The trial court denied the motion to quash. It concluded that the Penal Code discovery provisions do not apply in probation revocation proceedings and that the records of the probation department belong to the court which, subject to claims of confidentiality, may order their inspection.
On petition of the probation department, we issued an alternative writ of mandate to consider this issue.1
Article I, section 30, subdivision (c), of the California Constitution provides that discovery in criminal cases shall be reciprocal in nature, as prescribed by the Legislature or by the voters through the initiative process. Chapter 10, of title 6, of part 2 of the Penal Code, commencing with section 1054, implements this provision. Penal Code section 1054.5, subdivision (a), states: “No order requiring discovery shall be made in criminal cases except as provided in this chapter. This chapter shall be the only means by which the defendant may compel the disclosure or production of information from prosecuting attorneys, law enforcement agencies which investigated or prepared the case against the defendant, or any other persons or agencies which the prosecuting attorney or investigating agency may have employed to assist them in performing their duties.”
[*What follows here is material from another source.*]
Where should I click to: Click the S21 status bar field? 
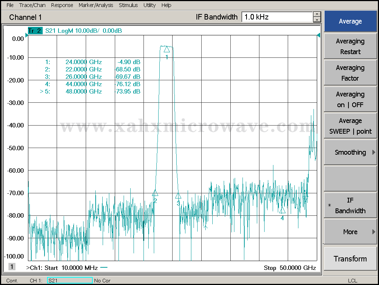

The probation department asserts that, pursuant to Penal Code section 1054.5, subdivision (a), the Penal Code discovery provisions are exclusive in probation revocation hearings. It further argues that any discovery request must be made to the prosecuting attorney, who is exclusively responsible for providing discovery.
In Jones v. Superior Court (2004) 115 Cal.App.4th 48, 8 Cal.Rptr.3d 687 (hereafter Jones ), the Court of Appeal noted that many statutory discovery provisions refer to the “trial,” and concluded that the Penal Code discovery provisions apply only to the guilt trial in a criminal case. (Id. at pp. 57, 59, 8 Cal.Rptr.3d 687.) Here, the trial court considered itself bound by the decision in Jones. (See Auto Equity Sales, Inc. v. Superior Court (1962) 57 Cal.2d 450, 455, 20 Cal.Rptr. 321, 369 P.2d 937.)
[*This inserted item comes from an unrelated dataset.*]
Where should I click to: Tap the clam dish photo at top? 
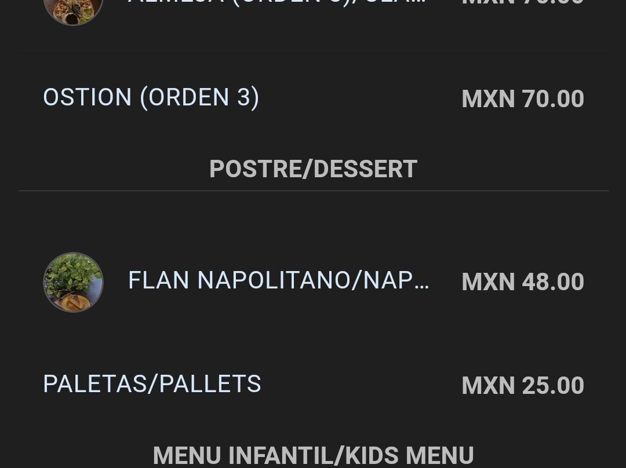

We issued an alternative writ of mandate in part to consider whether Jones was decided correctly. However, upon consideration, we find it unnecessary to do so.
Penal Code section 1203.10 states in pertinent part: “If any such person shall be released on probation and committed to the care of the probation officer, such officer shall keep a complete and accurate record in suitable books or other form in writing of the history of the case in court, and of the name of the probation officer, and his act in connection with said case; also the age, sex, nativity, residence, education, habit of temperance, whether married or single, and the conduct, employment and occupation, and parents' occupation, and condition of such person committed to his care during the term of such probation and the result of such probation. Such record of such probation officer shall be and constitute a part of the records of the court, and shall at all times be open to the inspection of the court or of any person appointed by the court for that purpose, as well as of all magistrates, and the chief of police, or other heads of the police, unless otherwise ordered by the court.” (Italics added; see also Pen.Code, § 1203.7, subd. (b).)
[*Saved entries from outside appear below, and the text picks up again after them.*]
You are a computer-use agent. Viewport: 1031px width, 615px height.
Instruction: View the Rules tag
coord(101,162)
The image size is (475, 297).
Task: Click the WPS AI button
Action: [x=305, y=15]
“In this country it is a first principle that the people have the right to know what is done in their courts.” (In re Shortridge (1893) 99 Cal. 526, 530, 34 P. 227.) Accordingly, absent a specific exception, court records are open to public inspection, and courts have only limited power to restrict access. (Copley Press, Inc. v. Superior Court (1998) 63 Cal.App.4th 367, 373, 74 Cal.Rptr.2d 69; Mary R. v. B. & R. Corp. (1983) 149 Cal.App.3d 308, 317, 196 Cal.Rptr. 871; Estate of Hearst (1977) 67 Cal.App.3d 777, 784, 136 Cal.Rptr. 821.)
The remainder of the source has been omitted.